“When did you git so pa’ticular, Sherry? You must be kissed you’ elbow an’ turned to a lady, enty?” April sneered coolly.

“No matter how long you cook a’ eel, it’ll turn raw soon’s it gits cold.”

“Who’d let a eel git cold? Not me, I know,” April returned hotly. “Eels ain’ nothin’ but he catfish. How come you love catfish so good an’ scorns eels?”

“Sho’ dey is!” Uncle Bill affirmed promptly. “Dey’s de men catfish. Sho’! Anybody’ll tell you dat.” April shoved his boat forward.

“Well, I’m glad you don’ want ’em, Sherry! It would be too bad if you did. But I tell you, when Big Sue gits dem seasoned up right in a pot dey would make you pure bite you’ fingers just to smell ’em.”

Sherry said no more, and April’s boat glided on. A bend in the stream closed its gate behind it, shutting him and his boatload of food out of sight.

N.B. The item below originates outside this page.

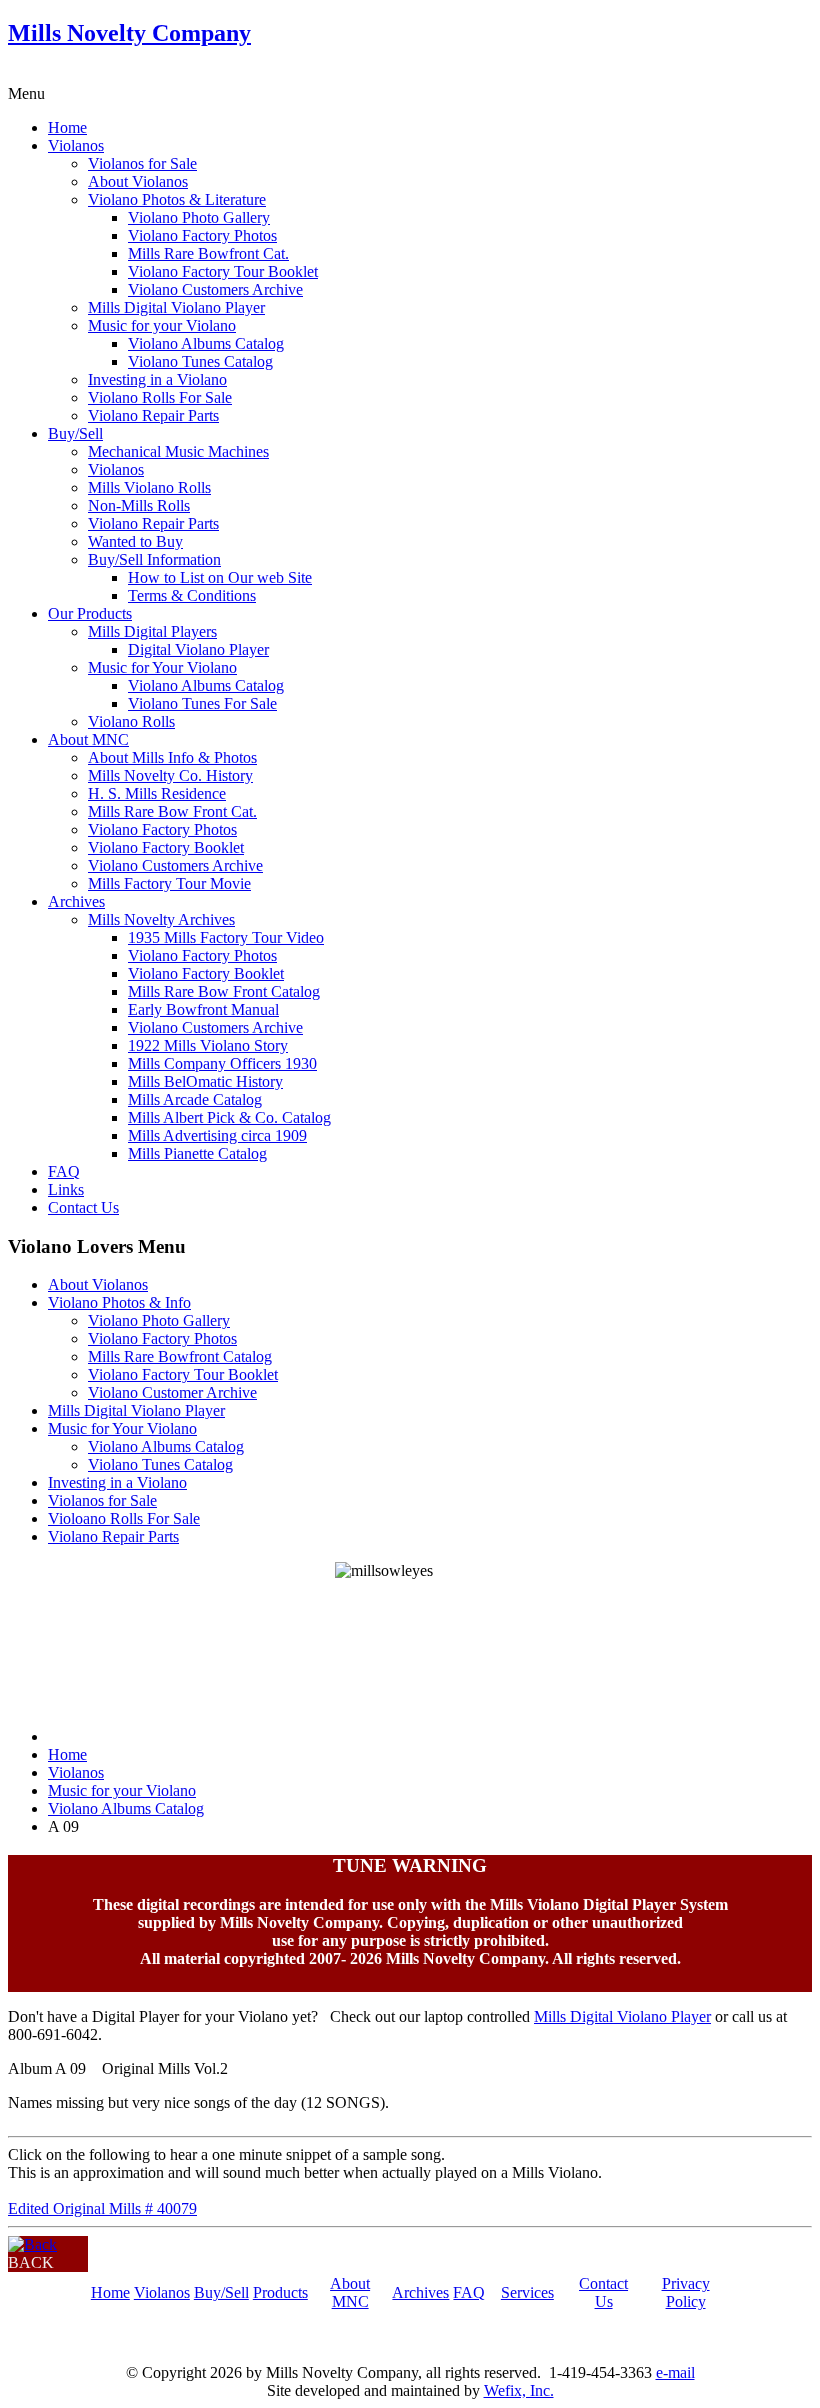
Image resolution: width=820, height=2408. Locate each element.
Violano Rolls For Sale (160, 397)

Uncle Bill took a chew of tobacco. “April’s de luckiest man I ever seen,” he ventured, but Sherry said nothing at all.

Through breaks in the trees Breeze caught glimpses of drab, level, water-covered spaces. Old rice-fields. Deserted. Marsh-grown. They lacked the color and the look of life that filled the thick-tangled growth of trees and thorny-looking vines and bushes encircling them.

“Sherry,” Uncle Bill rested his paddle, “you don’ hold nothin’ against April, does you?”

Sherry’s answer was slow coming, “Not nothin’ much, suh.”